**Problem requirements:** Below are the records; restate all of them word for word.

(Data shown)

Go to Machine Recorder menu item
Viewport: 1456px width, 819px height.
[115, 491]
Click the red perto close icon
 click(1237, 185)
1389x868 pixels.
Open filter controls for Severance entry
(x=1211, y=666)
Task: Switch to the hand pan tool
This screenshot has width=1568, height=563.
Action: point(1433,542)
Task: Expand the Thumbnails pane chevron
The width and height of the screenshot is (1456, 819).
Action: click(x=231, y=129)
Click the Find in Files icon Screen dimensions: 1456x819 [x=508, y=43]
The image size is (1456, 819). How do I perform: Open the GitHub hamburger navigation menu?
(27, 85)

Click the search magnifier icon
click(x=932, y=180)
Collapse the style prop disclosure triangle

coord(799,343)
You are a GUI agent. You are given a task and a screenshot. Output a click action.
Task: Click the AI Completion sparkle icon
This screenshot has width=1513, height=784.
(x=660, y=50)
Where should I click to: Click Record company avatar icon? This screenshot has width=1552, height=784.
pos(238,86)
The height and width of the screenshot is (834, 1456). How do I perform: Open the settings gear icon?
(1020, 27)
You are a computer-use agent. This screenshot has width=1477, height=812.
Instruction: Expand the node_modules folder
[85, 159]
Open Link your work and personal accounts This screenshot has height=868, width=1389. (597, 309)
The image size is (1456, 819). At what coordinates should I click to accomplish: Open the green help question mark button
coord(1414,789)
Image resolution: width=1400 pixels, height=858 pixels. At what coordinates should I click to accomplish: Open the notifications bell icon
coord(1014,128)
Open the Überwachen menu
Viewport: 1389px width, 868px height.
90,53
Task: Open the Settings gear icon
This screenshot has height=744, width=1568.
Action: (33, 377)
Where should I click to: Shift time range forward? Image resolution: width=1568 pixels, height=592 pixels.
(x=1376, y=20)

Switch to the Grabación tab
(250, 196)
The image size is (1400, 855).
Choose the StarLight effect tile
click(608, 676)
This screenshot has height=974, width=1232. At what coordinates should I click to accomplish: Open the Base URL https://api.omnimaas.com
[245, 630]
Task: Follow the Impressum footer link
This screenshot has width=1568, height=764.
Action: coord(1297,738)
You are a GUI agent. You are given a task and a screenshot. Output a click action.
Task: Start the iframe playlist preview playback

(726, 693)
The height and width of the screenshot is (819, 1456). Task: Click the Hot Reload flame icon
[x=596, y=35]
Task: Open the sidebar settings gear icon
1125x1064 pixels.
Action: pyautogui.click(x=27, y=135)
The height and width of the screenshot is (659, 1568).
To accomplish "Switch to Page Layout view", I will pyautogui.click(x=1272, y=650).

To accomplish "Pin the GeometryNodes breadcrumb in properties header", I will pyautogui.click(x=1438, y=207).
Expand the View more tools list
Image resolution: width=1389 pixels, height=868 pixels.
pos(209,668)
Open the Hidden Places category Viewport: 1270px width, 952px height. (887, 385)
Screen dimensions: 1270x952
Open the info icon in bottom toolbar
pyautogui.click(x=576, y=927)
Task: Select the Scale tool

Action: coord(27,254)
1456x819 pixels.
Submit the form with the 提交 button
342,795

(End Data shown)

**Response area:**
Go to Machine Recorder menu item
Viewport: 1456px width, 819px height.
[115, 491]
Click the red perto close icon
 click(1237, 185)
1389x868 pixels.
Open filter controls for Severance entry
(x=1211, y=666)
Task: Switch to the hand pan tool
This screenshot has width=1568, height=563.
Action: point(1433,542)
Task: Expand the Thumbnails pane chevron
The width and height of the screenshot is (1456, 819).
Action: click(x=231, y=129)
Click the Find in Files icon Screen dimensions: 1456x819 [x=508, y=43]
The image size is (1456, 819). How do I perform: Open the GitHub hamburger navigation menu?
(27, 85)

Click the search magnifier icon
click(x=932, y=180)
Collapse the style prop disclosure triangle

coord(799,343)
You are a GUI agent. You are given a task and a screenshot. Output a click action.
Task: Click the AI Completion sparkle icon
This screenshot has width=1513, height=784.
(x=660, y=50)
Where should I click to: Click Record company avatar icon? This screenshot has width=1552, height=784.
pos(238,86)
The height and width of the screenshot is (834, 1456). How do I perform: Open the settings gear icon?
(1020, 27)
You are a computer-use agent. This screenshot has width=1477, height=812.
Instruction: Expand the node_modules folder
[85, 159]
Open Link your work and personal accounts This screenshot has height=868, width=1389. (597, 309)
The image size is (1456, 819). At what coordinates should I click to accomplish: Open the green help question mark button
coord(1414,789)
Image resolution: width=1400 pixels, height=858 pixels. At what coordinates should I click to accomplish: Open the notifications bell icon
coord(1014,128)
Open the Überwachen menu
Viewport: 1389px width, 868px height.
90,53
Task: Open the Settings gear icon
This screenshot has height=744, width=1568.
Action: (33, 377)
Where should I click to: Shift time range forward? Image resolution: width=1568 pixels, height=592 pixels.
(x=1376, y=20)

Switch to the Grabación tab
(250, 196)
The image size is (1400, 855).
Choose the StarLight effect tile
click(608, 676)
This screenshot has height=974, width=1232. At what coordinates should I click to accomplish: Open the Base URL https://api.omnimaas.com
[245, 630]
Task: Follow the Impressum footer link
This screenshot has width=1568, height=764.
Action: coord(1297,738)
You are a GUI agent. You are given a task and a screenshot. Output a click action.
Task: Start the iframe playlist preview playback

(726, 693)
The height and width of the screenshot is (819, 1456). Task: Click the Hot Reload flame icon
[x=596, y=35]
Task: Open the sidebar settings gear icon
1125x1064 pixels.
Action: pyautogui.click(x=27, y=135)
The height and width of the screenshot is (659, 1568).
To accomplish "Switch to Page Layout view", I will pyautogui.click(x=1272, y=650).

To accomplish "Pin the GeometryNodes breadcrumb in properties header", I will pyautogui.click(x=1438, y=207).
Expand the View more tools list
Image resolution: width=1389 pixels, height=868 pixels.
pos(209,668)
Open the Hidden Places category Viewport: 1270px width, 952px height. (887, 385)
Screen dimensions: 1270x952
Open the info icon in bottom toolbar
pyautogui.click(x=576, y=927)
Task: Select the Scale tool

Action: coord(27,254)
1456x819 pixels.
Submit the form with the 提交 button
342,795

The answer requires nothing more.